Hatsuinu (初犬) is a Japanese manga written and illustrated by Inu about a series of short hentai stories but "The Strange Kind of Woman" story continues throughout the three volumes. Issuisya has released the 22 chapters of the manga into three bound volumes between April 22, 2006, and July 11, 2008. The manga was adapted into two original video animation series, named Hatsuinu The Animation and Hatsuinu 2 The Animation - Strange Kind of Womans ~again~, respectively.

==Plot==
While on a train during Tokyo rush hour, high school student Fukaya Mamoru finds himself crushed against his classmate, the silent Fujino Shion (藤乃紫音). Unknown to Mamoru, Fujino has a vibrator in her vagina, which increased its intensity when Mamoru pushed himself against her. Unable to turn off the vibrator discreetly, Fujino endures the train ride while requesting Mamoru to satisfy her sexual cravings, to which he complies. After they get off the train, Fujino gives Mamoru a remote control for her vibrator as a thank you gift. After the incident, Fujino meets Mamoru to satisfy her sexual needs.

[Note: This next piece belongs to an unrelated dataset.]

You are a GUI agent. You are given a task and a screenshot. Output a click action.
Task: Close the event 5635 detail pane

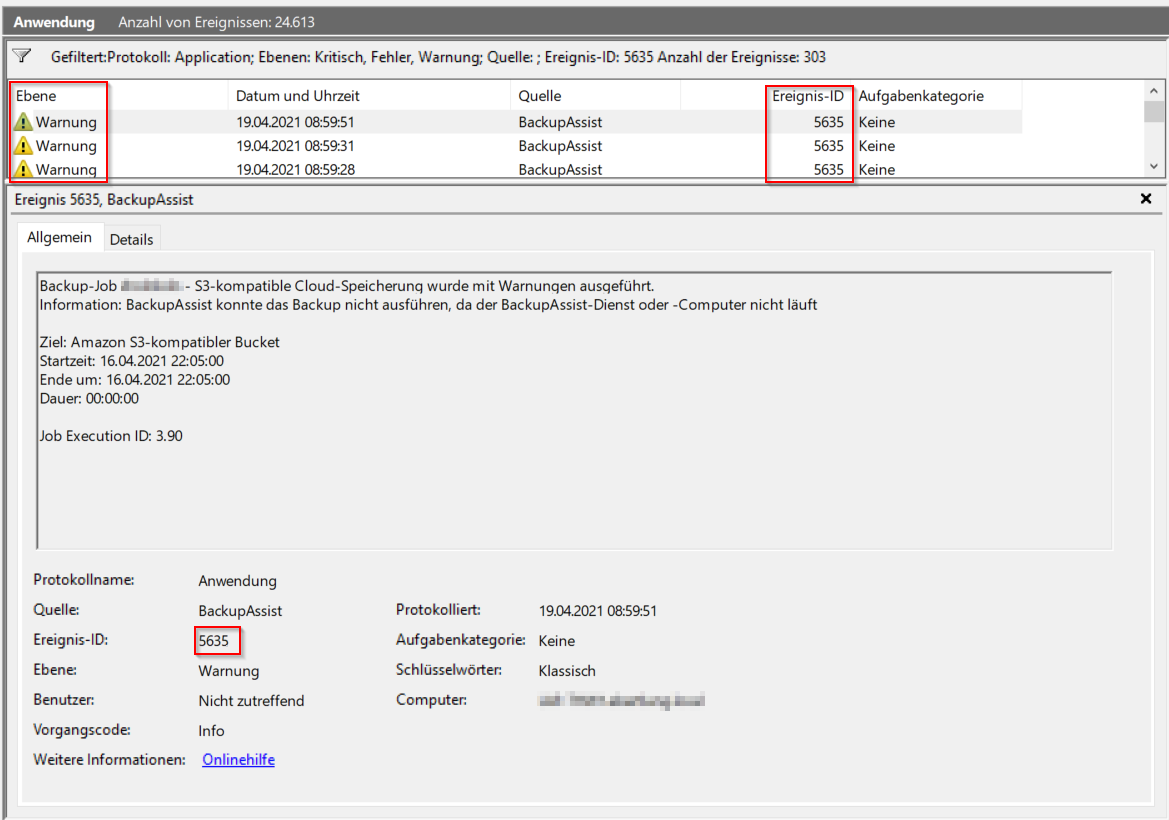click(1146, 199)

Not impressed by Mamoru's libido, she runs off and meets Mita Yuki, a girl who has a crush on Mamoru. Mita gives Fujino a potion that she says will improve Fujino and Mamoru's sex life warning her not to drink it. Curious about the contents of the potion while also thinking about Mamoru's well-being should it be poisoned or contaminated, Fujino drinks it. The potion increases Fujino's sexual desire. In an attempt to rid herself off the effects of the potion, Fujino takes Mamoru into a school bathroom and tells him to repeatedly have sex with her (Fujino's plea for sexual relief is the first and only time when she verbally speaks to him). He does so until she faints. Mamoru takes Fujino to the school nurse. He meets Mita in the hallway and questions her about why Fujino would be so sexually active. In response, Mita feeds him the potion via a kiss. With his libido increased, he takes Mita home, where she forces herself on him. Meanwhile, Fujino wakes up at the nurse's office and wants to know where Mamoru is. The nurse tells her that she last saw him with Mita. Fearing for Mamoru, she runs to his house to find Mita and Mamoru having sex. Disgusted, Fujino runs out of the house, with Mamoru chasing after her. Mamaru explains the situation to her, and they have makeup sex in an alleyway.

One day after getting caught in a fight between Fujino and Mita, Mamoru falls down on his head, causing memory loss. Mita takes advantage of the situation and calls herself his girlfriend. He has sex with both of them and is still confused as to which girl is his girlfriend. Later, a teacher who broke the school doctor's heart when she was a student returns and offers Mita a love potion to best Fujino and win Mamoru ... and the price is only Mita's body!

==Media==

===Manga===
Hatsuinu is written and illustrated by Inu. Issuisya released the 23 chapters of the manga into three tankōbon volumes between April 22, 2006, and July 11, 2008. On April 26, 2010, the manga was re-released as a two volume kanzenban edition called Strange Kind of Woman (ストレンジ・カインドオブウーマン). This version only includes the Strange Kind of Woman stories, i.e. it is missing chapters 1 and 5–9 from volume 1 of Hatsuinu. Eros Comix released an English version of the kanzenban edition as A Strange Kind of Woman, with translations by Toren Smith and Studio Proteus. The first volume was published on November 29, 2011, and the second was released on September 2, 2014.

===OVAs===
Hatsuinu The Animation (初犬 The Animation) was released as two original video animation episodes on their individual DVDs by Pink Pineapple between March 25, 2007, and July 27, 2007. This OVA is about how Mamoru becomes Shion's boyfriend and how he fears that she values her vibrator more than him even though they have passionate sex. To solve the problem, Mamoru takes Shion to a swimming pool, where she cannot use her vibrator. However, Fujino is revealed to have a waterproof vibrator with her.

The sequel, Hatsuinu 2 The Animation - Strange Kind of Womans ~again~ (初犬 2 The Animation ストレンジ・カインド オブ ウーマンズ ～again～) is another two-episode original video animation. Pink Pineapple released the OVAs on separate DVDs between September 26, 2008, and December 26, 2008.